Interview with LVN B, she stated she had worked for agency.
She stated she worked with Resident #1 on [DATE] on 2nd shift.
She stated she worked from 2:00pm-10:00pm. LVN B stated Resident #1's friend came out and got her from the nurse's station.
She stated it was shortly after she got on shift that day.
She stated she and Resident #1's friend went back to the resident's room where two pills lay on the tray table. LVN B stated she picked up the two pills and took them to the nurse's station to investigate.
She stated she found that it was Resident #1's Protonix and Labetalol HCI. LVN B stated she went back to Resident #1's room and informed resident's friend of her findings.
She stated it was two pills that Resident #1 took in the morning. LVN B revealed it had shown on the MARs the medications were given to the resident, so she did not want to double her more pills. LVN B stated she checked Resident #1's blood pressure which was good.

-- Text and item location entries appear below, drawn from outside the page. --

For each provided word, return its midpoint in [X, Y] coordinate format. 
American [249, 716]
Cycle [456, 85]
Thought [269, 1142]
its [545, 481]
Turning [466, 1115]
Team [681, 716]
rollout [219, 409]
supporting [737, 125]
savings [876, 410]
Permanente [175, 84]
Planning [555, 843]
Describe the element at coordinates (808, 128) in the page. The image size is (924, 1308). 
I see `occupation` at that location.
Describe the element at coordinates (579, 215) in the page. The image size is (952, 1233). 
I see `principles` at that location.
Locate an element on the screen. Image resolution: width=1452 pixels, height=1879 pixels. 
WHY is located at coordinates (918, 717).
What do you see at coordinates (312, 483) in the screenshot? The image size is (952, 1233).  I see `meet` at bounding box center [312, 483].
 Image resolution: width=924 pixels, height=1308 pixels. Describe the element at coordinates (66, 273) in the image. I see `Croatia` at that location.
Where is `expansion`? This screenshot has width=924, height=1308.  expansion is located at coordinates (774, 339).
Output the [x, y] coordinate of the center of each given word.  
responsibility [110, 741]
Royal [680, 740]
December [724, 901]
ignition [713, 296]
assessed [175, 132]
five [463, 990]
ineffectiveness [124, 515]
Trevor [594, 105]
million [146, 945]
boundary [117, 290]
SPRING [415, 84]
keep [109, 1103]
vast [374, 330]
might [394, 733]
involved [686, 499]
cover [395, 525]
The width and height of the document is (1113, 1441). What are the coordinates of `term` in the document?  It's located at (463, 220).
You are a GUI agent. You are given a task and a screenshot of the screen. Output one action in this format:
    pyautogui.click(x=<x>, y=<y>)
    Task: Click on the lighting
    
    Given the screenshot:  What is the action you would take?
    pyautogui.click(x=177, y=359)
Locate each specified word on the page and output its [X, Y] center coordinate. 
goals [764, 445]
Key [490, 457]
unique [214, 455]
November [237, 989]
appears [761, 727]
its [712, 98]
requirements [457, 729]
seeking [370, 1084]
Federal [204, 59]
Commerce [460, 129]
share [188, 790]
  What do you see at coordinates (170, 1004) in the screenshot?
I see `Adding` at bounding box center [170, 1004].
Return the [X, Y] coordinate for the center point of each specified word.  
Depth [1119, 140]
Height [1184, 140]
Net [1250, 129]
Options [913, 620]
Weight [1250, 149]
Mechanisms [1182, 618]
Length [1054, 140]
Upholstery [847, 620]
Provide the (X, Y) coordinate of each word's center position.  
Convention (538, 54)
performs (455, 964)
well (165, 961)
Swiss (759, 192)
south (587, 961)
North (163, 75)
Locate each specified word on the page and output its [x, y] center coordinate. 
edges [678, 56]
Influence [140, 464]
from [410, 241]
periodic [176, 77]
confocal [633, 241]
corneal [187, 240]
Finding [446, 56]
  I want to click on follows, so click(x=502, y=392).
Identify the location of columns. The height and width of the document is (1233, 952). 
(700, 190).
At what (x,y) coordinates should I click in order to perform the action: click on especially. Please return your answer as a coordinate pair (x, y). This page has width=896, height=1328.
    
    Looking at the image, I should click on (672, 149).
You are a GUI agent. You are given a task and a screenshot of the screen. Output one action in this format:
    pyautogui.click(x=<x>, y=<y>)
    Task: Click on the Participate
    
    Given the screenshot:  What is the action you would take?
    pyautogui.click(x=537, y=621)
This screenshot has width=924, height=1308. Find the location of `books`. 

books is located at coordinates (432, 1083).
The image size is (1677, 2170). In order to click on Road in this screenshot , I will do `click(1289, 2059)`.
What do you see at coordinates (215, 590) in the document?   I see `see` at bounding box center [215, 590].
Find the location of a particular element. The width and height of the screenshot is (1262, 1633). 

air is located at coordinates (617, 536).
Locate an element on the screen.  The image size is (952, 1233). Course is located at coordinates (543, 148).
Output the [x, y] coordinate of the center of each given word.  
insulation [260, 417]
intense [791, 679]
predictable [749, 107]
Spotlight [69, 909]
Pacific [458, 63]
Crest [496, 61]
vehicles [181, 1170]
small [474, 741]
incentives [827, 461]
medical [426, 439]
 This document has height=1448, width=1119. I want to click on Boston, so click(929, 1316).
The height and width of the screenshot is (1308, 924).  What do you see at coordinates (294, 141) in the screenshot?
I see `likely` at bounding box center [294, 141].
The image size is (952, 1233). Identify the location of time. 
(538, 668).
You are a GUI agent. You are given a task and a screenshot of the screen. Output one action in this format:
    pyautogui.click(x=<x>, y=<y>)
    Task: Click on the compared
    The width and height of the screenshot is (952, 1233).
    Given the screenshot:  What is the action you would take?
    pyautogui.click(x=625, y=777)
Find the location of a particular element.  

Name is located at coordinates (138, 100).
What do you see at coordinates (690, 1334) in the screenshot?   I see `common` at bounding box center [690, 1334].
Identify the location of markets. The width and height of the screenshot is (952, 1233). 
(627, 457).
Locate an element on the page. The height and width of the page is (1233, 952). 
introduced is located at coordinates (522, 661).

The LVN stated she told resident's friend she would give her the evening medications. LVN B stated she reported it to the DON or the ADON but she was not aware of who it was as she spoke to the person over the phone.
She stated she was told to document it on the 24-hour log report.
She stated she documented the incident in the 24-hour report and later administered Resident #1's evening medications. In an interview with DON on [DATE] at 2:11 PM, she stated she was made aware that Resident #1's friend told one of her nurse's she had found two pills on the resident's floor.
She stated she started an investigation to investigate how the pills got on the floor.
She stated her belief was maybe the nurse tried to throw the pills in the trash.
The DON stated her staff was not aware of any medication being on Resident #1's floor until it was brought to their attention by the resident's friend. In an interview with ADON on [DATE] at 4:06 PM, she stated Resident #1's friend told one of the nurse's she had found some medication at the resident's bedside.
She stated she spoke with the nurse and told her to document and assess the resident.
Record review of 24-hour report book did not have any documentation 24-hour report of Resident #1's medications on the floor.
Record review of the facility's policy, implemented and revised on [DATE], titled Destruction of Unused Drugs, reflected in part the following: Policy: All unused, contaminated, or expired prescription drugs shall be disposed of in accordance with state laws and regulations (refer to any state-specific requirements).